Gordon Ansell Opinion, Node, PHP, Tech 686 words.

I've been programming in PHP for a long time now. I can't remember when I first dabbled with the language but it has to be 20+ years ago.

For the last six months or so, though, I've been using Javascript instead, specifically Node.js Javascript, which is a match for PHP in terms of being a server-side language. Even more specifically, you could say Node + Express is more of a direct match to PHP, although I've only tinkered with Express myself as I haven't needed it for what I've done so far.

I'll present my subjective opinions about how the languages compare.

I'm of the opinion that PHP is a tidier, more mature language. I come from a C/C++ background professionally and if you do too, I think you'd find you'd adapt to PHP a bit quicker. Later (PHP 5+) versions of the language are particularly good in that respect.

On the other hand, Javascript is faster to develop in. I say that even though I have 20+ years of PHP and only six months of Javascript. If you take the same care over your code and build roughly the same things in both languages, I'm of the opinion you'd have a finished product far quicker in Javascript. I can't quite put my finger on why, if I'm honest, I've just found that to be the case.

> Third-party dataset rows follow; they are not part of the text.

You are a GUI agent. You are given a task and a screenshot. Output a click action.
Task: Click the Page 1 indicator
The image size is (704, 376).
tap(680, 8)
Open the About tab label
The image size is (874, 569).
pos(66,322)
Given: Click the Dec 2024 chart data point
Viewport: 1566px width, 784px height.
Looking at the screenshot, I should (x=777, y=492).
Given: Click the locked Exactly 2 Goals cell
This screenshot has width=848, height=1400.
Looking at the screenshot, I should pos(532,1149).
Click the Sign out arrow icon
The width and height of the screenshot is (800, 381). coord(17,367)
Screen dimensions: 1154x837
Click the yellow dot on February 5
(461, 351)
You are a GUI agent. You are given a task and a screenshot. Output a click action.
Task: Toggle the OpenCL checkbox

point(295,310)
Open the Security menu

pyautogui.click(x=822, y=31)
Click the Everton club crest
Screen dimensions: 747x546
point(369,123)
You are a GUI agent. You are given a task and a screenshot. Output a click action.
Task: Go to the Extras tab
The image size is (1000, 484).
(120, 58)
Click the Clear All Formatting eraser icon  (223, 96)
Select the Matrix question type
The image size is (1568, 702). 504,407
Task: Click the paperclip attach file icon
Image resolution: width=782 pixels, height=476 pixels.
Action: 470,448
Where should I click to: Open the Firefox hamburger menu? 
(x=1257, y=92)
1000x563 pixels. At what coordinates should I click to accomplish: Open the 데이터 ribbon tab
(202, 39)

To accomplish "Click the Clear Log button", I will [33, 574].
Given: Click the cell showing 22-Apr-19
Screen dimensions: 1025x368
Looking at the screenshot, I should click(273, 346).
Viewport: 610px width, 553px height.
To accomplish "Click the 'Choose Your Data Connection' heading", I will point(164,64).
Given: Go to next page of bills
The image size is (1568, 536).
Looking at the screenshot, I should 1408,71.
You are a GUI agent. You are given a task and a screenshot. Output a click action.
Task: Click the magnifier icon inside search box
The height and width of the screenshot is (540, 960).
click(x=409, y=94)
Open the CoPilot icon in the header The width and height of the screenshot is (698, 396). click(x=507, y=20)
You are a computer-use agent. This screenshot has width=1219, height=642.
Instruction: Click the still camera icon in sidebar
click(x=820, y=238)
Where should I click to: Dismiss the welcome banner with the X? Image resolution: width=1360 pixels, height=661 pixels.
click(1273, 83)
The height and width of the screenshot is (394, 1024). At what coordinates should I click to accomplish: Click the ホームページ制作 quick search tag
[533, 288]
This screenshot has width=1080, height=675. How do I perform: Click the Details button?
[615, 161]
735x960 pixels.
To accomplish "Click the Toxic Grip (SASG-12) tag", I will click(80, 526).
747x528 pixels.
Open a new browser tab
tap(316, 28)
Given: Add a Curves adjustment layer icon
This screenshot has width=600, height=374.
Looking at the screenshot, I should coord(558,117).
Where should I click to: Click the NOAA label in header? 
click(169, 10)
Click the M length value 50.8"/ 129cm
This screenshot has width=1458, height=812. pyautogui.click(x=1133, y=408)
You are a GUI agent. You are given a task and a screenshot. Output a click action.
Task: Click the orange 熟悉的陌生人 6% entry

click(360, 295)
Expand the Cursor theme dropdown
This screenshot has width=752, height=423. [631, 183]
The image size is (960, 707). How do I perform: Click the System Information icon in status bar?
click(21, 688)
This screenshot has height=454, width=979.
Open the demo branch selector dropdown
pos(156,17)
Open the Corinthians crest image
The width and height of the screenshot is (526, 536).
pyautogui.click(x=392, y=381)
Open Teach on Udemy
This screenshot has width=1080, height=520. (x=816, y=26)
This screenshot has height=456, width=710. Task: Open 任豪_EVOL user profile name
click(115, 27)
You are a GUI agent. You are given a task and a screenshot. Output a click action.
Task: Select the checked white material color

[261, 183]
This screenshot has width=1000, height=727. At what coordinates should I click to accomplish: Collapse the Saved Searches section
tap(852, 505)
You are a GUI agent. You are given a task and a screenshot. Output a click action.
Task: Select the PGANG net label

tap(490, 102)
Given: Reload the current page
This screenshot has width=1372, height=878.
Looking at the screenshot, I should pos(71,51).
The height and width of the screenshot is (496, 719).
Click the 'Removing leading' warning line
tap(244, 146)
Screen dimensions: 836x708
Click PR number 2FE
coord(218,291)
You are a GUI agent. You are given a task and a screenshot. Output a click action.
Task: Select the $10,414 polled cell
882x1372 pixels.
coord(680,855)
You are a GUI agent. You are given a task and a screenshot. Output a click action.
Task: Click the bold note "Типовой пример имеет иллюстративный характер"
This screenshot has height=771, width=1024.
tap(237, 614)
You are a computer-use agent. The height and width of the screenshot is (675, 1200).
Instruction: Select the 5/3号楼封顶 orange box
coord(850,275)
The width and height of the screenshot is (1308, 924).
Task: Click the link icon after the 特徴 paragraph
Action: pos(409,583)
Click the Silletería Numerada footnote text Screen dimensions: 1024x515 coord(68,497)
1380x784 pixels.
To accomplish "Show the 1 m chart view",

Package management is similar between the two languages. You can use Composer with PHP, NPM with Javascript and they both have similar ways to bring in dependencies and such. As far as I'm concerned neither is better than the other here.

If you're coming into Javascript from PHP, you'll probably find TypeScript useful. It gives you more robust type-checking and better object-oriented framework to work with. TypeScript just compiles to pure Javascript, so you run the risk of losing some code efficiency with that, but it's a better development environment for someone with a PHP (or C++) background.

Pure Javascript always seems like a mess to me. I want to keep straightening its tie and polishing its shoes. That of course is just my subjective opinion.

PHP is easier to deploy than a Node Javascript application, simply because so many web servers come with in-built support for PHP. Deploying a Node application is generally a bit more complicated, particularly if you want it running in an Apache or NGINX environment.

If asynchronous code is your preference then Node is what you need. Perhaps one of the biggest differences between the languages is the way they naturally lean in this respect.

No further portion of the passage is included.